====== DATA IN THIS EXERCISE ======

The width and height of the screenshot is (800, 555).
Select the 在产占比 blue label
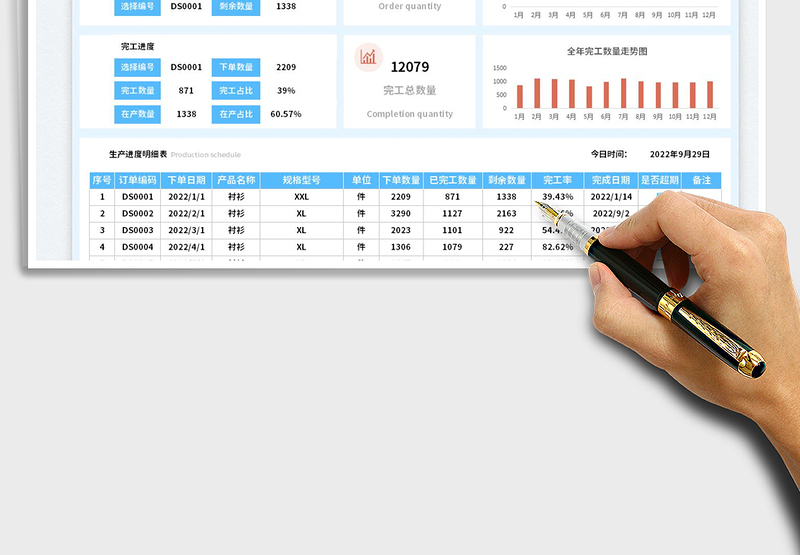(236, 114)
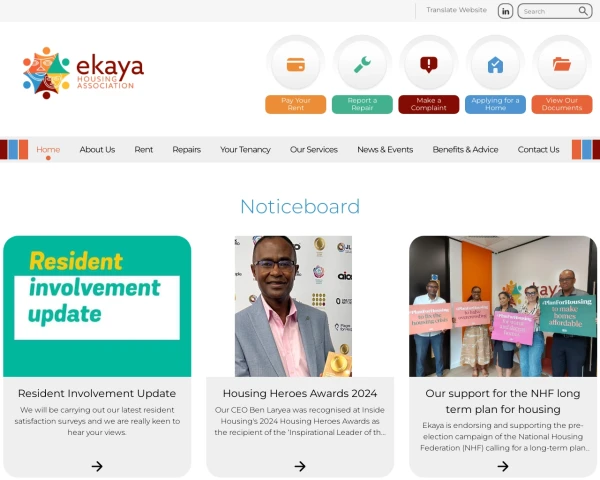Click the wallet Pay Your Rent icon
Image resolution: width=600 pixels, height=480 pixels.
coord(296,64)
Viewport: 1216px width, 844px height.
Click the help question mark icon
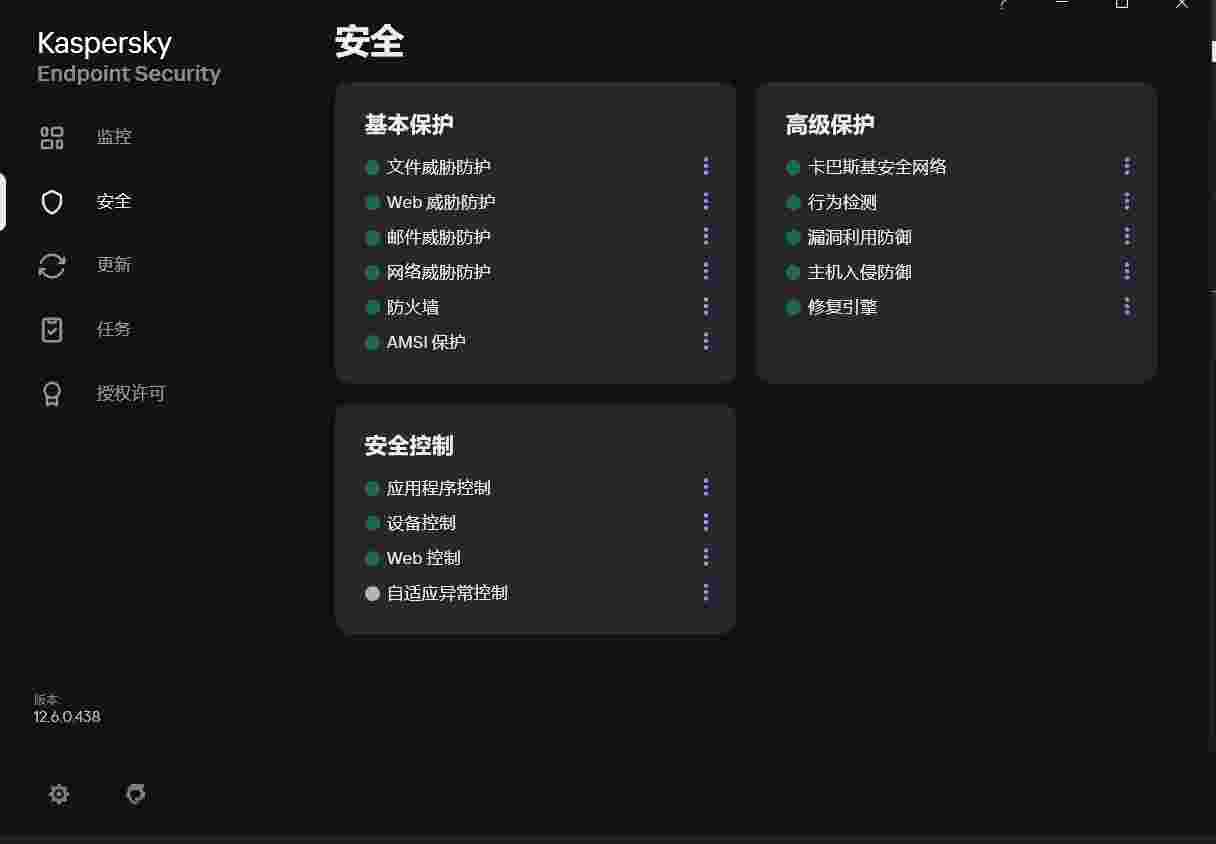(1003, 4)
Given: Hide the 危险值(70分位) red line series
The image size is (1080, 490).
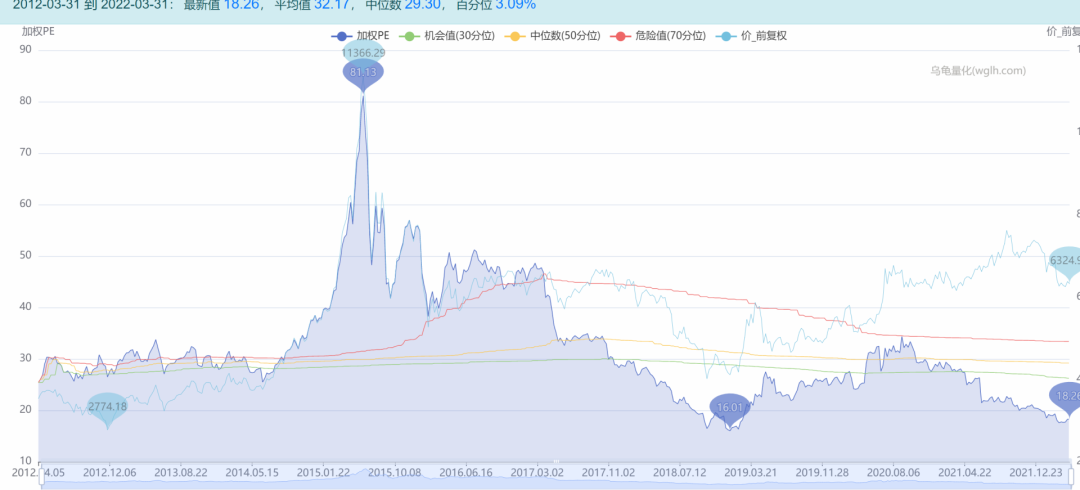Looking at the screenshot, I should pos(658,35).
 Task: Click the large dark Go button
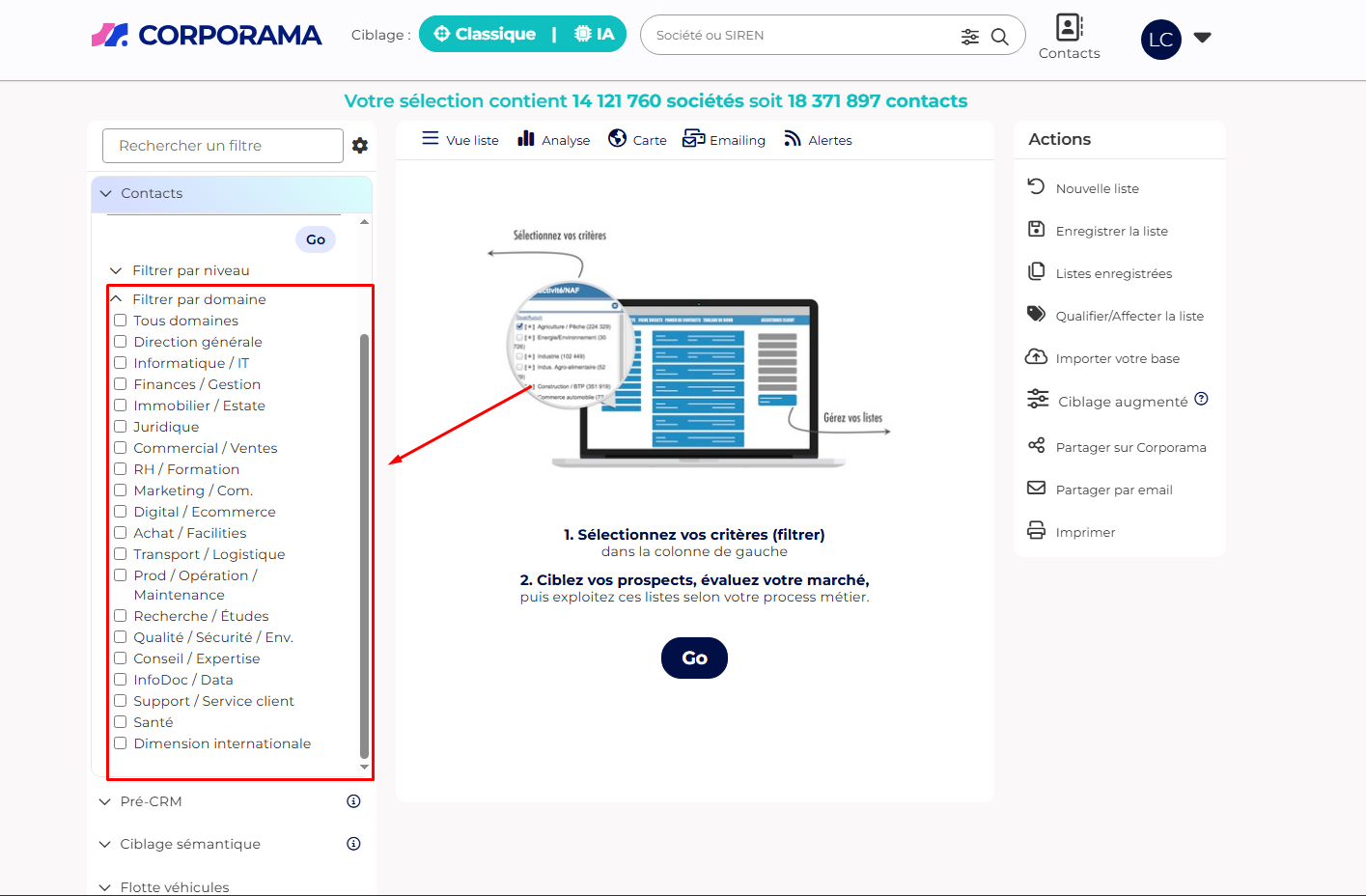pyautogui.click(x=694, y=658)
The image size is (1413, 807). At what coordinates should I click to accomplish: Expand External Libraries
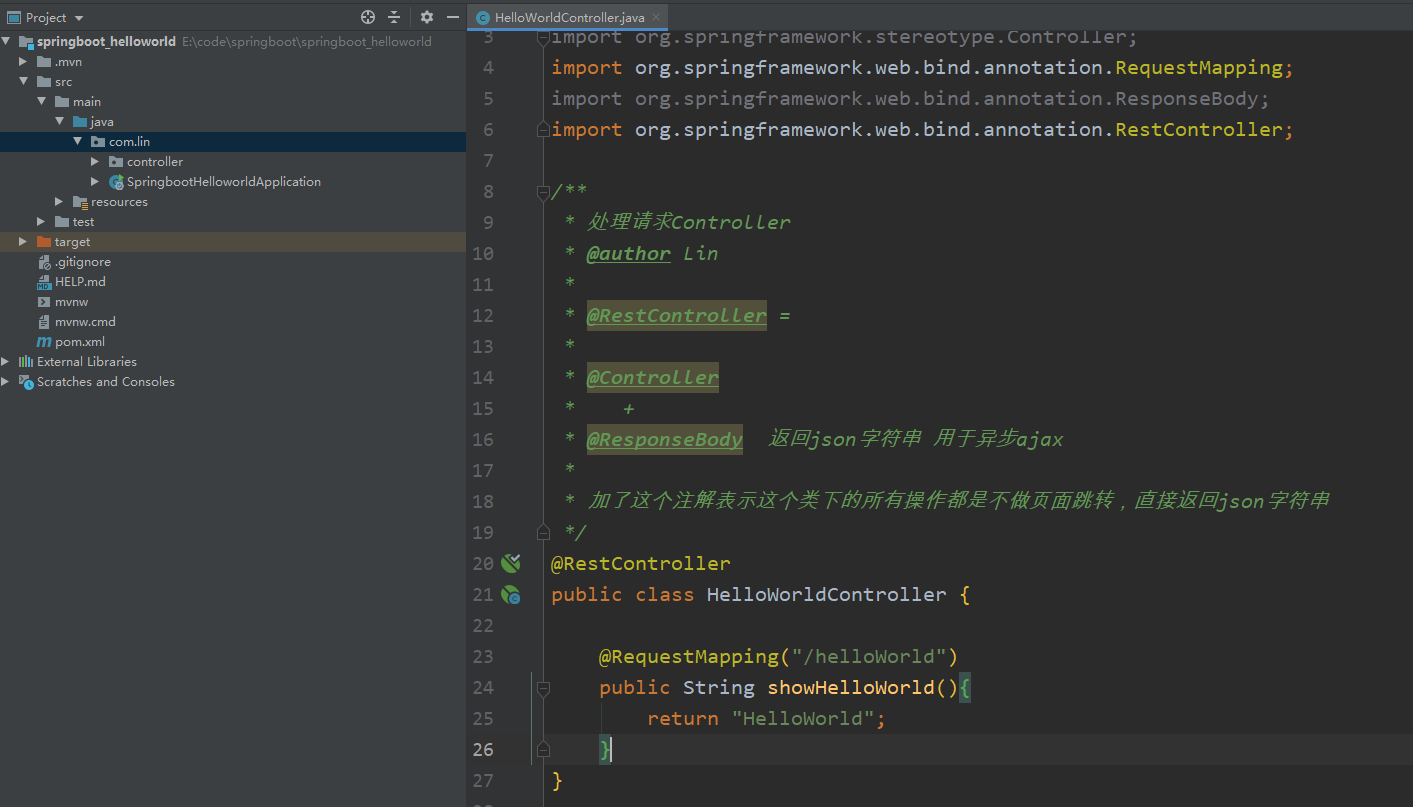[x=5, y=361]
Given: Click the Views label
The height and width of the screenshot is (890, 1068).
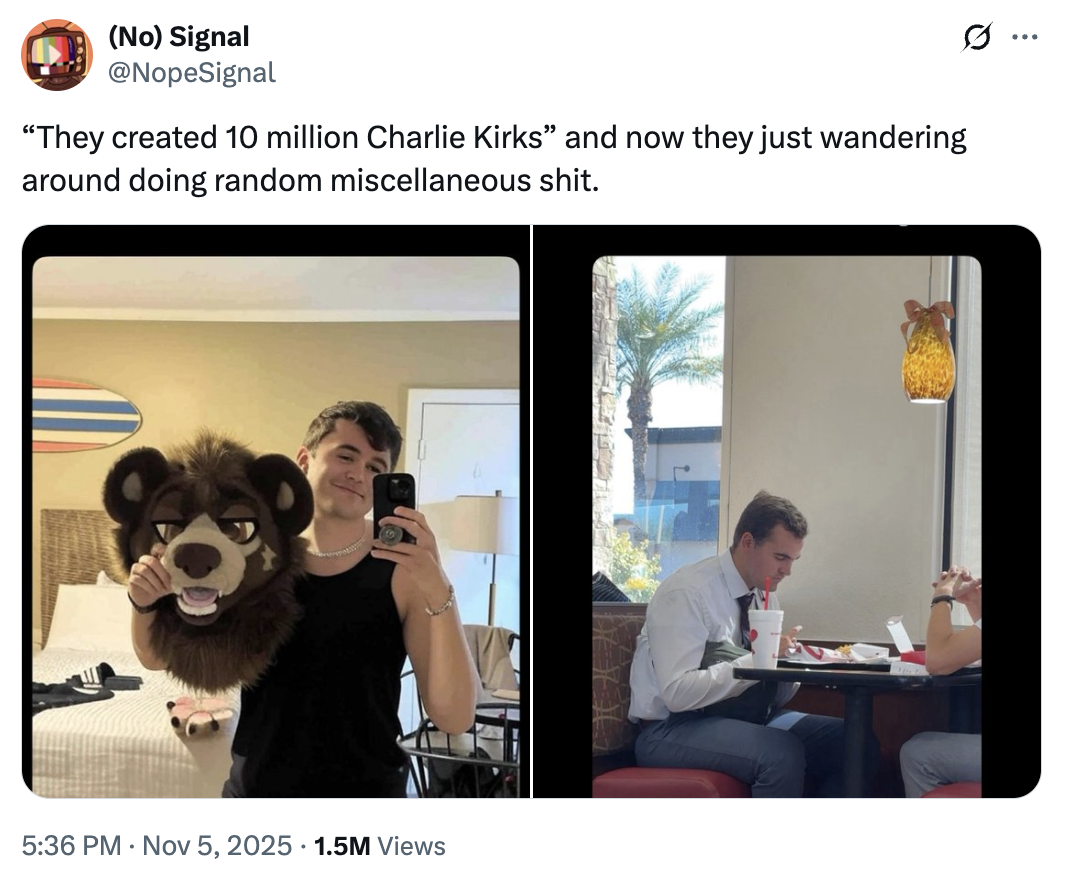Looking at the screenshot, I should pos(412,846).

======

Search the data for the string "Given". List each line that has it.

Given: Hide the 危险值(70分位) red line series
Given: Click the Views label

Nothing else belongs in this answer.